UN says EU food subsidies keep world's poor poor
Europe is keeping Africa in poverty by perpetuating a system of closed markets and subsidised agriculture, a senior UN official said. Eveline Herfkens, United Nations executive coordinator for the humanitarian Millennium Development Goals campaign,...
Europe is keeping Africa in poverty by perpetuating a system of closed markets and subsidised agriculture, a senior UN official said.
Eveline Herfkens, United Nations executive coordinator for the humanitarian Millennium Development Goals campaign, said the rich world's efforts to protect its food producers were keeping poor countries poor.
"We are depriving farmers in developing countries of the ability to exist at a human level," she told Reuters.

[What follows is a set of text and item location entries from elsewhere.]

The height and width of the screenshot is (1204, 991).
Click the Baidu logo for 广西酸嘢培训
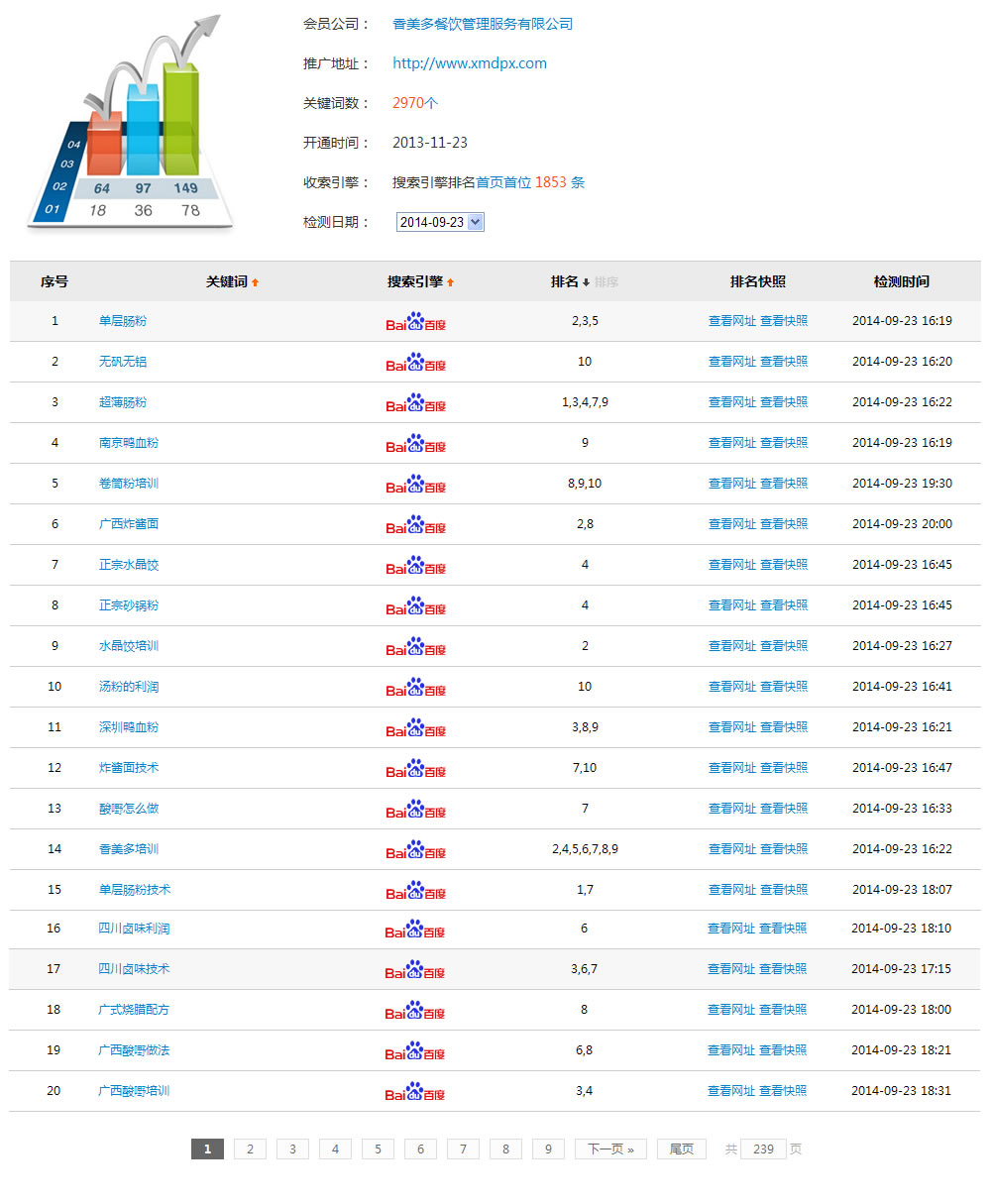click(x=415, y=1092)

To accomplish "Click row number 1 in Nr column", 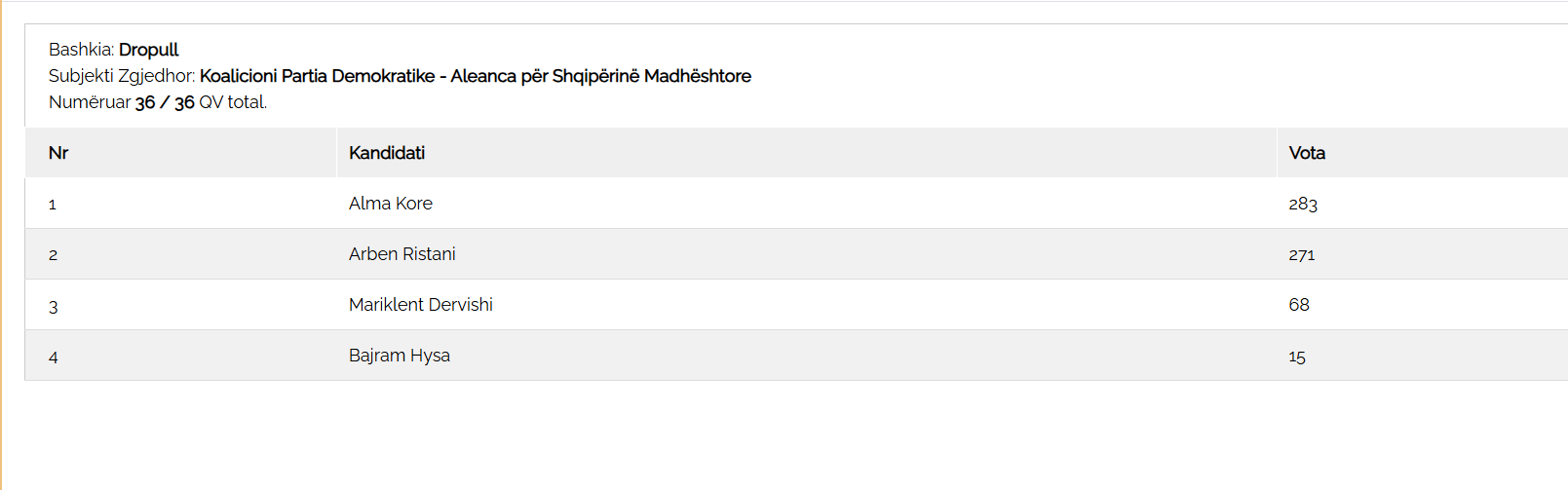I will (x=53, y=205).
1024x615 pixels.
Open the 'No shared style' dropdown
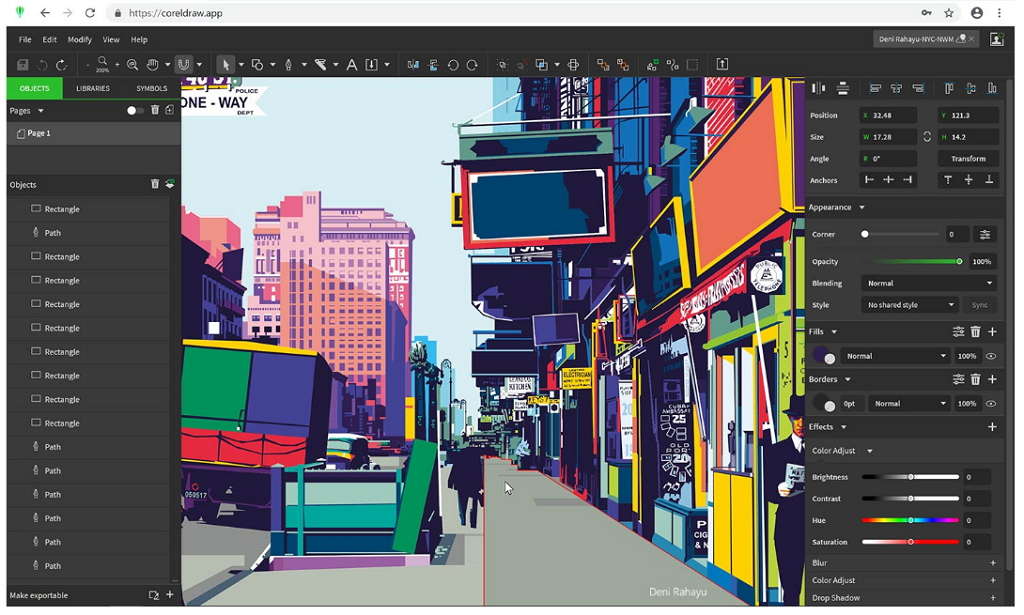point(910,305)

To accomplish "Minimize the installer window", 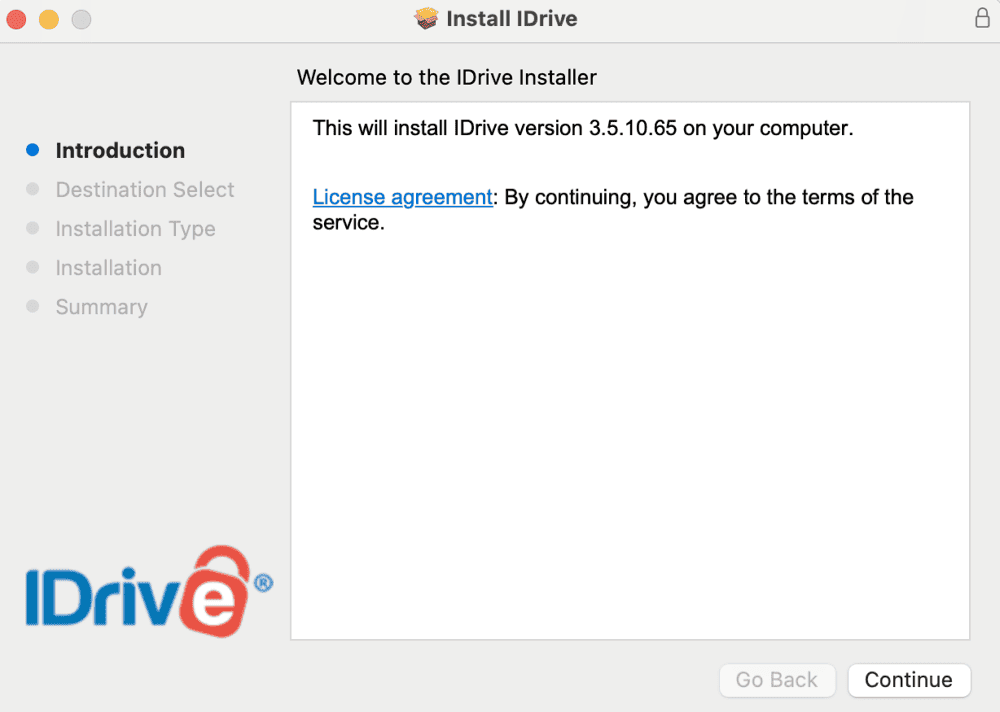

European farm subsidies for each cow were higher, at about two dollars a day, than the amount most Africans live on, she said: "I think that is a fairly shocking number.
"What it does is not only to deprive African farmers of the possibility to sell on our markets, because our markets are closed, but even worse, we destroy their home markets. So we spoil the price for tomatoes and for milk powder and for cotton."
She said European Union food quality standards often shut the door to outside competition and, although there was nothing wrong with EU farmers producing speciality foods, it was consumers and farmers in poor countries who had to pay for them.
European exports such as Italian canned tomatoes or Dutch milk powder undermined sales of local produce in the developing world, she said.
But the EU was not the sole culprit. "If you go to Mali and Burkina Faso, cotton subsidies from the United States have really killed farmers there," she said.
Herfkens, a former Dutch development minister, says people in rich countries want to help the world's poor, but do not realise how much damage government farm spending does.
The EU agreed in October to curb farm spending, but the deal perpetuated big subsidies under the Common Agricultural Policy, which swallows nearly half of the EU's annual e95 billion budget.
"I didn't feel like opening a bottle of champagne after that," Herfkens said. "I have never agreed with the simplistic public relations coming out of Brussels that Europe is such a great force for good in developing countries.
"Ultimately, market access is the only way." Herfkens wants parliaments and the public to name and shame governments into achieving the eight Millennium goals, which include halving extreme poverty, ensuring all children go to primary school and reversing the spread of Aids and malaria.
World leaders pledged at a summit in New York in September 2000 to try to achieve them by 2015. Herfkens said she wants people to take responsibility for goading their own leaders.
"People have to ask their own governments: 'You signed for this in the year 2000, what did you do for this?'" she said.